In recent years, auto supplier Delphi has been working at a breakneck speed to position itself for the automotive industry of the future—embracing the high-tech gadgetry that’s expected to become commonplace in the coming years. On Tuesday, the company further bolstered its position by announcing a $450 million deal to acquire nuTonomy, a self-driving car startup that already has robotaxis testing on the road today.
Founded in 2013, nuTonomy has been working on developing a fully-autonomous technology to be equipped in cars, having already launched test cars in Boston and Singapore.
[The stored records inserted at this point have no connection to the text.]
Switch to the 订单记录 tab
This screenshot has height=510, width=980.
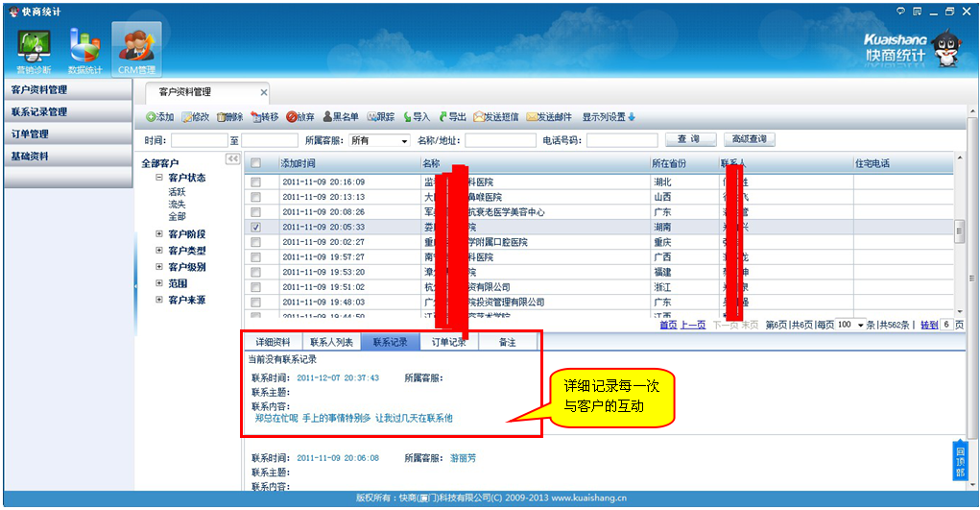tap(448, 342)
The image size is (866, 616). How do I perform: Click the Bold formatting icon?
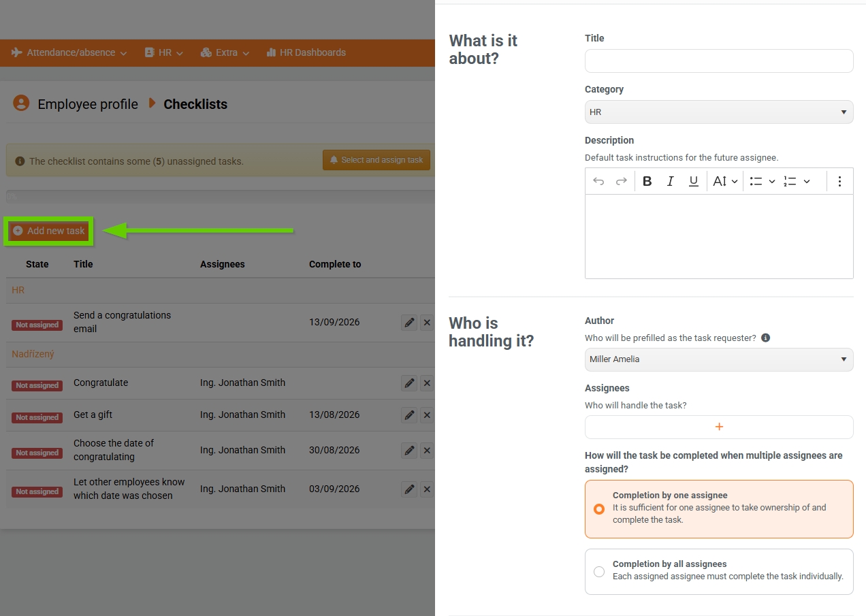(x=647, y=181)
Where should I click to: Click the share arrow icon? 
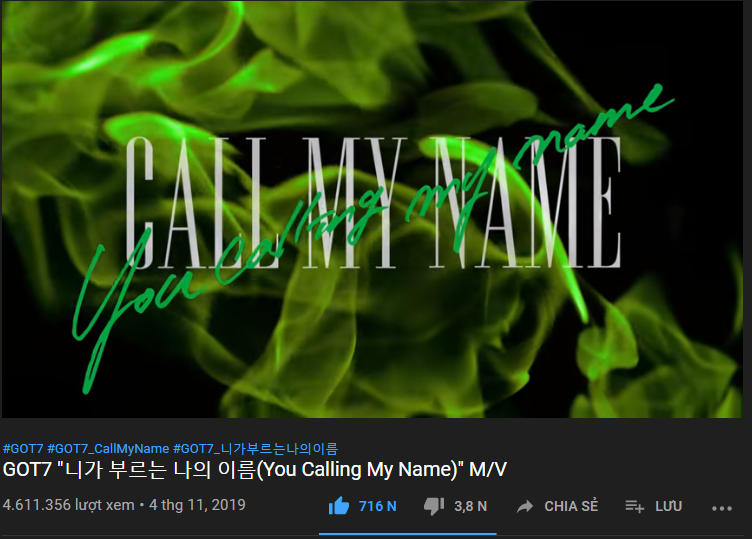point(525,506)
Delphi’s chief technical officer, Glenn De Vos, said on a conference call with reporters Tuesday morning, that it envisions deploying autonomous technology in a commercial space, before eventually ending up in the consumer market. For nuTonomy, the startup already is positioned to capitalize on that gameplan, having inked a partnership earlier this year with ride-hailing network Lyft to test self-driving cars in Boston.
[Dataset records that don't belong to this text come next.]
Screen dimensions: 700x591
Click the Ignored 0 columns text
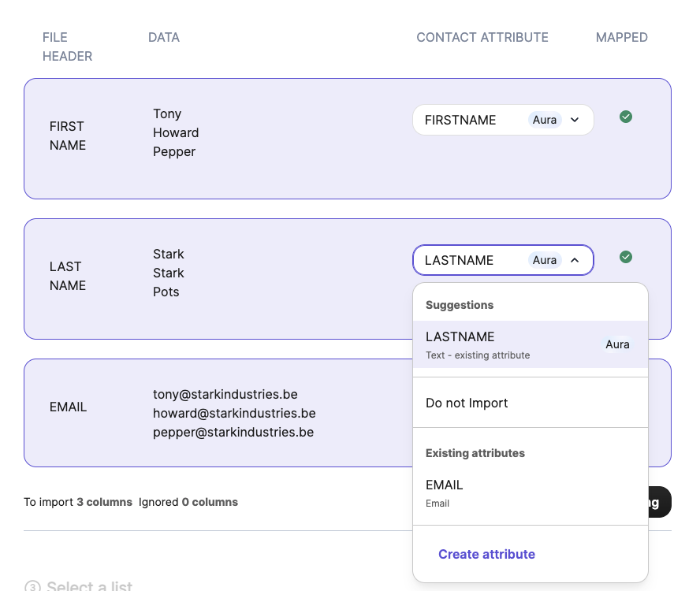[x=188, y=502]
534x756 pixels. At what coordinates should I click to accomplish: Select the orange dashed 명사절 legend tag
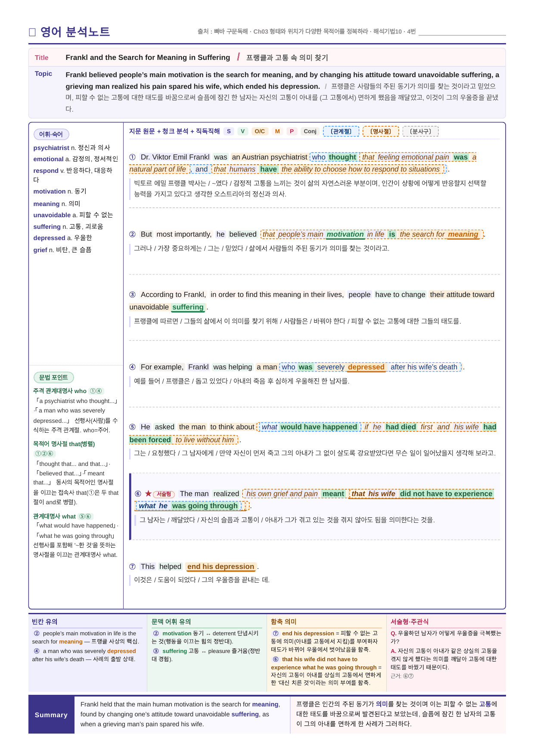(381, 131)
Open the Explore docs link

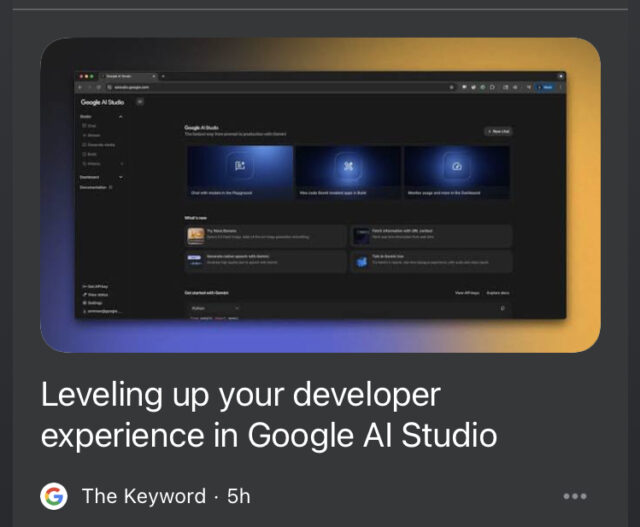point(498,292)
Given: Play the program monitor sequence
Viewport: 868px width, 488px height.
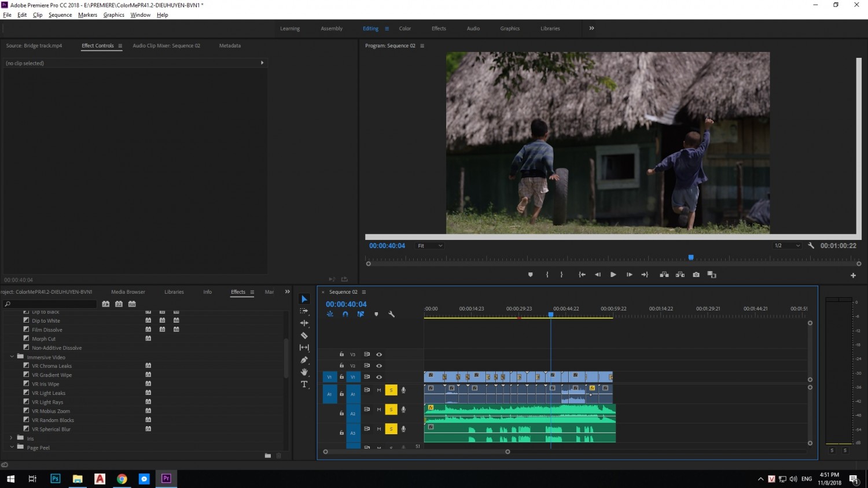Looking at the screenshot, I should (x=613, y=275).
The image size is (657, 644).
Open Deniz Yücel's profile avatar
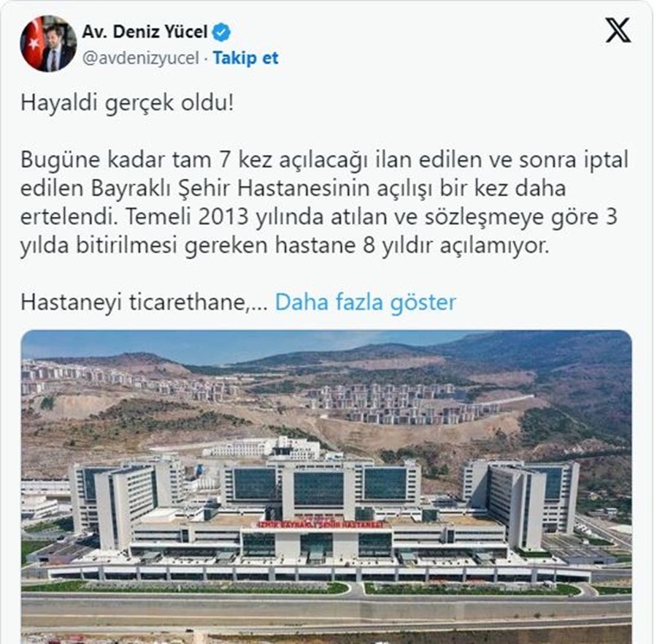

“AD platforms are incredibly complex with many technical challenges, and the addition of nuTonomy and their critical IP helps us deepen our capabilities and accelerate our overall time-to-market,” De Vos wrote in a blog post.
The deal is expected to allow nuTonomy to hire an additional 100 employees, including 70 engineers and scientists, who’ll join Delphi’s 100-strong autonomous driving unit. By the end of the year, Delphi says it’ll have 60 autonomous cars testing in cities across three continents.
The price tag for Delphi’s purchase isn’t uncommon nowadays, as automakers and tech companies have been working at a ferocious pace to bring autonomous cars to life. Uber, in 2016, purchased self-driving truck startup Otto for a reported $680 million; in August, Intel paid more than $15 billion for autonomous tech developer and chipmaker Mobileye.
But the move shows Delphi, a textbook traditional auto supplier, is serious about embracing the autonomous future of cars, however that may transpire. In a profile by The New York Times earlier this year, the company’s chief executive, Kevin Clark, said he envisions Delphi serving as a networking supplier of numerous components for tech-heavy cars, including wiring and software.
“It’s the intelligent architecture that allows all the advanced safety systems, all the autonomous driving software, all the infotainment software to operate effectively,” Clark told the Times.
Now, with nuTonomoy, Delphi’s closer to nailing down the autonomous driving aspect of that equation. Delphi says its deal nuTonomoy is expected to close by the end of the year.